§ GIVEN PASSAGE:
:::
DevMode
Long before there was an Israel lobby in the U.S., before a Jewish political constituency supplying candidates with election funding, there was a wide support among prominent and influential Americans for establishing a Jewish homeland in Palestine. This support preceded by far the establishment of Israel in 1948. It even antedated Theodor Herzl, the Basel Declaration and the founding of the World Zionist movement in 1897. Affinity for Zionism with a small "z" can be traced to American Protestant rootedness in the Old Testament and evangelical belief that "Zion will rise again" in the Holy Land under Jewish hegemony.
The evangelical image of the Holy Land was less of a country populated by real people than an imaginary place derived from the Bible, concocted from the American cultural experience and superimposed on the Middle East: books, icons picturing Palestine displayed individuals resembling Westerners often dressed in medieval European garb rather than Middle Easterners. Although such images may have been modified to conform more with reality in recent years, the traditional images of the Holy Land with its Jewish prophets and Christian saints still prevail and they frequently color the political position of influential Americans.
:::
§ Dataset excerpt:
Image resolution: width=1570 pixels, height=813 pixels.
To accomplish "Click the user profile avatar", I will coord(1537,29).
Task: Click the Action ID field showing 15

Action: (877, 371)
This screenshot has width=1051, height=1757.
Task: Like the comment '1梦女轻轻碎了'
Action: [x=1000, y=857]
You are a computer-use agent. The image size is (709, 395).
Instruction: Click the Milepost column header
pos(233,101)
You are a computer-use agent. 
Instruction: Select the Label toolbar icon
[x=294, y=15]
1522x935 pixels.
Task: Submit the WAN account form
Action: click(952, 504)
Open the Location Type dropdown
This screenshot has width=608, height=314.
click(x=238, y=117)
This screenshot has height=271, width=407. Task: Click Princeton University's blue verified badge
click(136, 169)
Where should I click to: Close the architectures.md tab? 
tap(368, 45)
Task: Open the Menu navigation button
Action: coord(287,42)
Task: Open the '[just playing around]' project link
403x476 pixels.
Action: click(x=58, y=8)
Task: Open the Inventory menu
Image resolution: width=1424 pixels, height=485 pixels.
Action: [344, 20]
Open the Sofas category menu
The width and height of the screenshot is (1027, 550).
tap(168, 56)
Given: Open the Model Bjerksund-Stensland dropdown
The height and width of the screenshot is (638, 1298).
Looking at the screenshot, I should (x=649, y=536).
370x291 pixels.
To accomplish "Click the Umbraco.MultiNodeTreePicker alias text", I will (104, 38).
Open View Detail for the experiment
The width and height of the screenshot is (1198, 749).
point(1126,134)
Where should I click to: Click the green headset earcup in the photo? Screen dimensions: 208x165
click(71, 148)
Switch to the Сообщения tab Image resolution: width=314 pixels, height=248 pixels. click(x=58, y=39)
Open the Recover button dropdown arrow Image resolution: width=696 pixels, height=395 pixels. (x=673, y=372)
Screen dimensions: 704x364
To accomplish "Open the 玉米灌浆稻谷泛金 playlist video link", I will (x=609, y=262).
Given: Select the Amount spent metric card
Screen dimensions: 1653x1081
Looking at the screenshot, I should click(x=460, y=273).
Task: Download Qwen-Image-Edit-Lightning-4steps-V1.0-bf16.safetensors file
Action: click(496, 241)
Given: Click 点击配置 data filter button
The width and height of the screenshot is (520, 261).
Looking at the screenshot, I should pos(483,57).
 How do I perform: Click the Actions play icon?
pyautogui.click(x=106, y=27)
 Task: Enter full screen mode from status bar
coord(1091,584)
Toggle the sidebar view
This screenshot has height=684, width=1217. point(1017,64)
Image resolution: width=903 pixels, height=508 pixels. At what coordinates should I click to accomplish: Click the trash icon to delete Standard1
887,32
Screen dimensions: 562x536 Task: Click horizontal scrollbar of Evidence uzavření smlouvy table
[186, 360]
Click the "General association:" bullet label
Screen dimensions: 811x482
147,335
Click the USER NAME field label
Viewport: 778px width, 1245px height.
:::
§ INSTRUCTIONS:
1. In the passage on early American support for a Jewish homeland, how did books and icons picturing Palestine show the people in it?
2. Carry on the passage about American Protestant support for a Jewish homeland in Palestine, starting right after its final sentence.

§ RESPONSE LIST:
1. They showed individuals who resembled Westerners, often dressed in medieval European garb rather than as Middle Easterners.

2.
Early American settlers set out to establish a "New Jerusalem" inspired by their perceptions derived from the Old Testament. Today, dozens of American cities and towns are named after biblical characters and sites, including Jerusalem, Bethany, Bethel, and Salem. The term "pilgrim" attached to the early New England settlers originated with the concept of journeys to the Holy Land.
In present times, evangelical visitors to the Holy Land are often shocked to find that modem Israel is unlike the "city on the hill" of their dreams. The U.s. Consulate in Jerusalem reports that every year there are scores, mostly Protestant Americans, treated at Jerusalem's mental health center for breakdowns related to shock that the modem city is so unlike the Jerusalem of their imagination. Many come with messianic fantasies and delusions of being Mary Magdalena, John the Baptist, and other biblical characters. In their disappointment and frustration they lose control and carry out acts of madness.1
One of the most notable and dangerous of these Americans was 38-year-old Alan Henry Goodman, a "born-again" Jewish volunteer in the Israeli army. In April 1982, he almost set off a major international crisis when he shot his way into the Dome of the Rock Mosque. Inside he climbed onto the Stone of Foundation where Abraham is said to have offered the sacrifice of Isaac, flourished his weapon above his head and proclaimed that he was sent to liberate the Temple Mount and become "King of the Jews."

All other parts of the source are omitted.